Izquierda Unida pide a la Junta un cambio de su política forestal a favor de la prevención

Alberto López Casillas, responsable de Medio Ambiente de IU Ávila, exige a la administración regional que “deje de jugar a la ruleta rusa” con políticas “deficientes” que no tienen en cuenta lo primordial, “la prevención de los incendios sobre la extinción”

En el año 2012 Solana de Ávila registraba un incendio que afectó un total de 1.354 hectáreas. Se evitó que ardiera una mayor superficie gracias a las labores de prevención que previamente se habían realizado, mediante quemas controladas, sobre 70 hectáreas.

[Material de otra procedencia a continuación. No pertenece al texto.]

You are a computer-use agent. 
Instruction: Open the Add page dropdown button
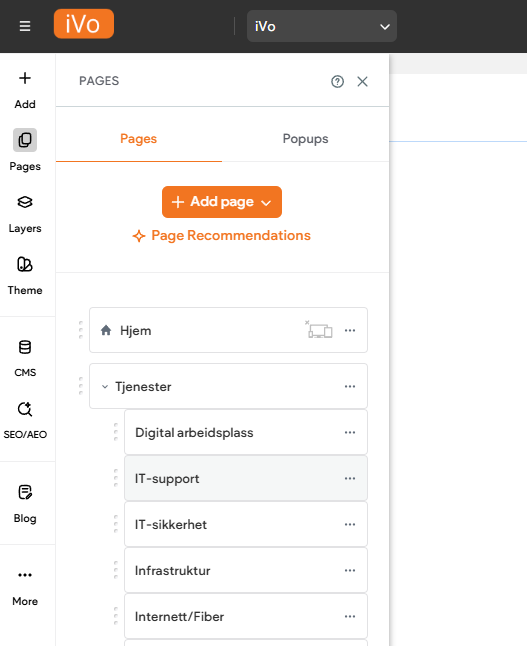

En 2002, con una condiciones similares y sin haber realizado dichas tareas de prevención en invierno, ardieron 6.275 hectáreas. “Los datos son evidentes” señalaba Alberto López Casillas, responsable del Área de Medio Ambiente de Izquierda Unida de Ávila, después de que la formación de izquierdas haya recogido datos que corroboran que “la prevención” debería ser lo primordial en las políticas forestales. Sin embargo no ocurre así. “En estos momentos la Junta de Castilla y León mira al cielo, juega a la ruleta rusa con nuestros montes y bosques” asegura López Casillas tras el trabajo realizado en los últimos meses. 

 

Criterios ambientales, pero también criterios económicos, impulsan a Izquierda Unida a pedir a la Junta de Castilla y León a pedir “un cambio en las políticas forestales” apostando por la “prevención” para “tratar de que el fuego, directamente, no se produzca y por lo tanto no haya que extinguirlo”. 

 

Recuerda Izquierda Unida con el ejemplo de Solana de Ávila que “con apenas una intervención sobre 70 hectáreas se evitaron la quema de 5.000″, una labor que supuso un coste “de 2.800 euros, muy por debajo de los 3.300 euros que cuesta cada hora de vuelo del helicóptero que se emplea en la extinción de incendios”. Una total “falta de responsabilidad”, señala Alberto López Casillas, desde la Junta de Castilla y León, a la que pide que tome nota del paso dado por el Ministerio de Medio Ambiente, que a partir de 2015 contratará a las brigadas contra incendios durante todo el año. Una política muy diferente a la que sigue la Junta de Castilla y León, que las contrata únicamente por 3 meses. 

 

“Se prevé un año complicado. Después de una primavera lluviosa y el inicio de un verano caluroso con fuertes temperaturas, el riesgo es mucho mayor. La Junta tiene que dejar de jugar a la ruleta rusa. Castilla y León es la comunidad con más grandes incendios. Es evidente que la política de gestión de la Junta no está funcionando” concluye Alberto López Casillas.